## PROBLEM REQUIREMENTS
Could you return every line of the records below that contains the word "cell"?

## RECORDS FOR THIS TASK

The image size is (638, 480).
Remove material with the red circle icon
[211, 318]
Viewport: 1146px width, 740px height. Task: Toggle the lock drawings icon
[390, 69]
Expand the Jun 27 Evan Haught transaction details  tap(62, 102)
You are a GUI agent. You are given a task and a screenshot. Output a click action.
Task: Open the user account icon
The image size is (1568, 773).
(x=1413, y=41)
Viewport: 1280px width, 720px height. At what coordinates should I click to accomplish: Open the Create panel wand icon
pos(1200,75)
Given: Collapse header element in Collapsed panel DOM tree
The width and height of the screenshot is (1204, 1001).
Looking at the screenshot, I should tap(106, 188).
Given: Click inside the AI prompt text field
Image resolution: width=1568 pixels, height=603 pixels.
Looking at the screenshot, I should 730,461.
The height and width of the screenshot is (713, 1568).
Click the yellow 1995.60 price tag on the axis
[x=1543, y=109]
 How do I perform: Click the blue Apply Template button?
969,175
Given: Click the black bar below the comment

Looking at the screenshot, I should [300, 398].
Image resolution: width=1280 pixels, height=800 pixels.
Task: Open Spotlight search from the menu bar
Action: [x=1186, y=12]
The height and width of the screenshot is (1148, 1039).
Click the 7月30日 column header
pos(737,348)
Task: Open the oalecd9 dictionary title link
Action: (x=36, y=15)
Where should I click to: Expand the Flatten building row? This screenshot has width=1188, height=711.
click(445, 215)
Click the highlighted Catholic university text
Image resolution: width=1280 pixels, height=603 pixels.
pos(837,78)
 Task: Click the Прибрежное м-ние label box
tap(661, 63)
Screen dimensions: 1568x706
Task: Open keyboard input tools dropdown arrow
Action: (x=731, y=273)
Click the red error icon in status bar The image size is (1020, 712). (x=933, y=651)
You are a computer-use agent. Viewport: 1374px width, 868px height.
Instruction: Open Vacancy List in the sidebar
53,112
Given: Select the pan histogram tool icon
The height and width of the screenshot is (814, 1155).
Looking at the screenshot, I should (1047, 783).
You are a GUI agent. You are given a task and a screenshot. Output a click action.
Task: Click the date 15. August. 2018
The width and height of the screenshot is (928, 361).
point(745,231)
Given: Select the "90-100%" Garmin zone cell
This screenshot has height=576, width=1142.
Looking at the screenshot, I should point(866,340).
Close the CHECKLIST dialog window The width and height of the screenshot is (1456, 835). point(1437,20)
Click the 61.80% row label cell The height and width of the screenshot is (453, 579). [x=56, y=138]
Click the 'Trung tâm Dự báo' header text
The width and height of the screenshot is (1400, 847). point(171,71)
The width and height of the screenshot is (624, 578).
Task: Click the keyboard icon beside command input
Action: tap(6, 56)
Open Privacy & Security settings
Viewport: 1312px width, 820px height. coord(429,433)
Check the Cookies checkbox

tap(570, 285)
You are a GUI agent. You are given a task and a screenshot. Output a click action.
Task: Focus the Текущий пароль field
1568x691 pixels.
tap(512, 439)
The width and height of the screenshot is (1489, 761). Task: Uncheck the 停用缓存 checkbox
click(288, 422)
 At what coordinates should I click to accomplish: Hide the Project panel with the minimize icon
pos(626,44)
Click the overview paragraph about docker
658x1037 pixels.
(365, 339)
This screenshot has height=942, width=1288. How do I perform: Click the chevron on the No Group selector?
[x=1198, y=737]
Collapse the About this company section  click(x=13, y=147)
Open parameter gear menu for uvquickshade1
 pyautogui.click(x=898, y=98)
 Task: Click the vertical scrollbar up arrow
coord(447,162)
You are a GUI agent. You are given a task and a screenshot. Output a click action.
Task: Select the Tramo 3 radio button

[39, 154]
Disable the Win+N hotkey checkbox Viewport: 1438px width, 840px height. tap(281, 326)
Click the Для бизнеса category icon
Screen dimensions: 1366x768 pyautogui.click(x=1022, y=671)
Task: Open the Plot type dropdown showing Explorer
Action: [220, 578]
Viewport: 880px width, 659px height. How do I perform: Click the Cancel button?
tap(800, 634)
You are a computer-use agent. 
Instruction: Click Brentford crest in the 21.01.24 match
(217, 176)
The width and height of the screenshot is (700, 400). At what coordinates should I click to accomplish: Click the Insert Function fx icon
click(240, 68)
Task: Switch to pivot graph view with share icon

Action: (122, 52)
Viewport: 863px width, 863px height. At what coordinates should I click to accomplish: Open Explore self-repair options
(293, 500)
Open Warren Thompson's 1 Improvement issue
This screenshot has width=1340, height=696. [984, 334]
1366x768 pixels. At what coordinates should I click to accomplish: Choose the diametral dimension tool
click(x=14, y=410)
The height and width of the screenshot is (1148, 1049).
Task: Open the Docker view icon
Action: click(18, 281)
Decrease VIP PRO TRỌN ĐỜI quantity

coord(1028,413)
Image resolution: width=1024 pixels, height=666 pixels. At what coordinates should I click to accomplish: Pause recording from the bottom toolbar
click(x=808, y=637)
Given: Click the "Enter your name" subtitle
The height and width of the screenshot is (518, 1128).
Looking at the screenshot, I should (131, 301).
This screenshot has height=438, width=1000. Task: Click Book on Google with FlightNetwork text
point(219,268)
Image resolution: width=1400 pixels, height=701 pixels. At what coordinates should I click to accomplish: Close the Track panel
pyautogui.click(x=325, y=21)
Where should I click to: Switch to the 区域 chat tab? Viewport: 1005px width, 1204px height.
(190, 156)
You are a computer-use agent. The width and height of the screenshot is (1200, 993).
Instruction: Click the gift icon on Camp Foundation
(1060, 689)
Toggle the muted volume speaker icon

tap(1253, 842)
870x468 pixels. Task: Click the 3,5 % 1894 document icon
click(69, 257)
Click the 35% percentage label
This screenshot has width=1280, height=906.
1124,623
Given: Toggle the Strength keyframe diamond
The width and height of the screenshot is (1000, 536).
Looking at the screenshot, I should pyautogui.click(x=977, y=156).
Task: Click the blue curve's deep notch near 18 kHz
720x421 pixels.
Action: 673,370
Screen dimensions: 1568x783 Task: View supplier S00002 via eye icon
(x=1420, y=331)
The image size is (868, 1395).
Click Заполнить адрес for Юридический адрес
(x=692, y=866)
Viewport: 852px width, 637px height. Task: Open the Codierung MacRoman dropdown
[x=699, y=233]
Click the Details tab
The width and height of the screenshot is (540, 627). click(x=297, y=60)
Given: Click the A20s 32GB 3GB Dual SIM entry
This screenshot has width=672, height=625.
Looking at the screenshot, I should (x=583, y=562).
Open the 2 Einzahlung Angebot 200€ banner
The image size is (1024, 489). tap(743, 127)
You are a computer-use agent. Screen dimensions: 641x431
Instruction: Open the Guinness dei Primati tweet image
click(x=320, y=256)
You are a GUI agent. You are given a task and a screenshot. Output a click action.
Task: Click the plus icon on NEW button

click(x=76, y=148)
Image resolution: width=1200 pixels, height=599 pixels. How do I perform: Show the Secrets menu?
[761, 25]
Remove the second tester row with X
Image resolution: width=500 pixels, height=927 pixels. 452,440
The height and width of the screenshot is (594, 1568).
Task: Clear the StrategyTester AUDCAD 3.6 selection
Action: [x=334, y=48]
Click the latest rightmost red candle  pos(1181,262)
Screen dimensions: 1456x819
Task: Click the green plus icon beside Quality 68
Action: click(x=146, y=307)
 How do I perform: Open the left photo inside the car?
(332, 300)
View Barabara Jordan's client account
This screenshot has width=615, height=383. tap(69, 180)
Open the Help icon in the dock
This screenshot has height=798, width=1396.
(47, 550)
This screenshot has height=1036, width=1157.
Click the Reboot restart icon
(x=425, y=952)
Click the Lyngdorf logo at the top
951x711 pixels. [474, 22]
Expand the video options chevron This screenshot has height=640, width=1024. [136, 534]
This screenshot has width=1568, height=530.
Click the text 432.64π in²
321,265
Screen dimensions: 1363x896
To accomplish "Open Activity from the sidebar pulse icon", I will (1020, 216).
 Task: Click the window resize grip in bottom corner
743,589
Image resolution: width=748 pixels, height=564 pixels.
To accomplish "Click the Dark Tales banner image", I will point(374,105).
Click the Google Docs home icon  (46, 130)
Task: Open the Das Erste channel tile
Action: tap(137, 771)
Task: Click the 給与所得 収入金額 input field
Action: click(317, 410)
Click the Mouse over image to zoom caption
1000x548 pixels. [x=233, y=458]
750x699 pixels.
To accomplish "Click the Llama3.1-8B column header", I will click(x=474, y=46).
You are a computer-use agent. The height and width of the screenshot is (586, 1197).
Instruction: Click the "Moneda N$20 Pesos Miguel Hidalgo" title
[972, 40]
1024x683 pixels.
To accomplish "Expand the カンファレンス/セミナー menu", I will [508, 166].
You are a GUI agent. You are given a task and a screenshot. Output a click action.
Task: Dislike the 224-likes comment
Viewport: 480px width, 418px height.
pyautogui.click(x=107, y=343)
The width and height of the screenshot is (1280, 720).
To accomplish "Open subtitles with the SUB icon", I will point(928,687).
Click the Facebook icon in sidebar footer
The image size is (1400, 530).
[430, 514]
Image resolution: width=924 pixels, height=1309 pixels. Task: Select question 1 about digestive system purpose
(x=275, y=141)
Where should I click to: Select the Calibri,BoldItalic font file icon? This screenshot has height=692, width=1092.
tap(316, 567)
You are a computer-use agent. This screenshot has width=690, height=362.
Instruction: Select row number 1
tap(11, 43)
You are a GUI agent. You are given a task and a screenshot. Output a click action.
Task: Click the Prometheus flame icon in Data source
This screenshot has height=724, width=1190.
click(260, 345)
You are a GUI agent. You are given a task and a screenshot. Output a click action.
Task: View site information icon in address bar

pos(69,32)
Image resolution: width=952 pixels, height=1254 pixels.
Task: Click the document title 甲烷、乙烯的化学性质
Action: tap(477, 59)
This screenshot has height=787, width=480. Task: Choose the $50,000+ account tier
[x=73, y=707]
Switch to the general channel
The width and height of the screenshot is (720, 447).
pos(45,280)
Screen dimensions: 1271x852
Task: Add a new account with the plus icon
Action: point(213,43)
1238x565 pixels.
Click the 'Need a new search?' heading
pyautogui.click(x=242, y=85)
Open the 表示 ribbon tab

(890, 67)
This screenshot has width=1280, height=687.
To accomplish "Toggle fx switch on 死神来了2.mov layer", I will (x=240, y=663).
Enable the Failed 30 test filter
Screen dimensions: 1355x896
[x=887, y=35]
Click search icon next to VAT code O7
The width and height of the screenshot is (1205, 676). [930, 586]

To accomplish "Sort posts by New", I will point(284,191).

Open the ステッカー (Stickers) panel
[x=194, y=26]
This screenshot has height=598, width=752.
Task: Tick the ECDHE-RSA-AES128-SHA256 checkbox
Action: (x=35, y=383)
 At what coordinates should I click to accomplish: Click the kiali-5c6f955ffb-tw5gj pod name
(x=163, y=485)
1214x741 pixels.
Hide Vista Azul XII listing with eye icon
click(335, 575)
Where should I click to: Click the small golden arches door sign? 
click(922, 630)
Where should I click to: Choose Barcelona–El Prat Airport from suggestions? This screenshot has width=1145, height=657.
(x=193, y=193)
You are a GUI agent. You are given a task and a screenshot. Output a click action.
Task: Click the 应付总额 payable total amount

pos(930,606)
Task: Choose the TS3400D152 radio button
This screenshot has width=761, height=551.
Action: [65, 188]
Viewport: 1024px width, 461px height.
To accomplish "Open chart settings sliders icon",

## REPLY
Given: Select the "90-100%" Garmin zone cell
Click the 61.80% row label cell The height and width of the screenshot is (453, 579). [x=56, y=138]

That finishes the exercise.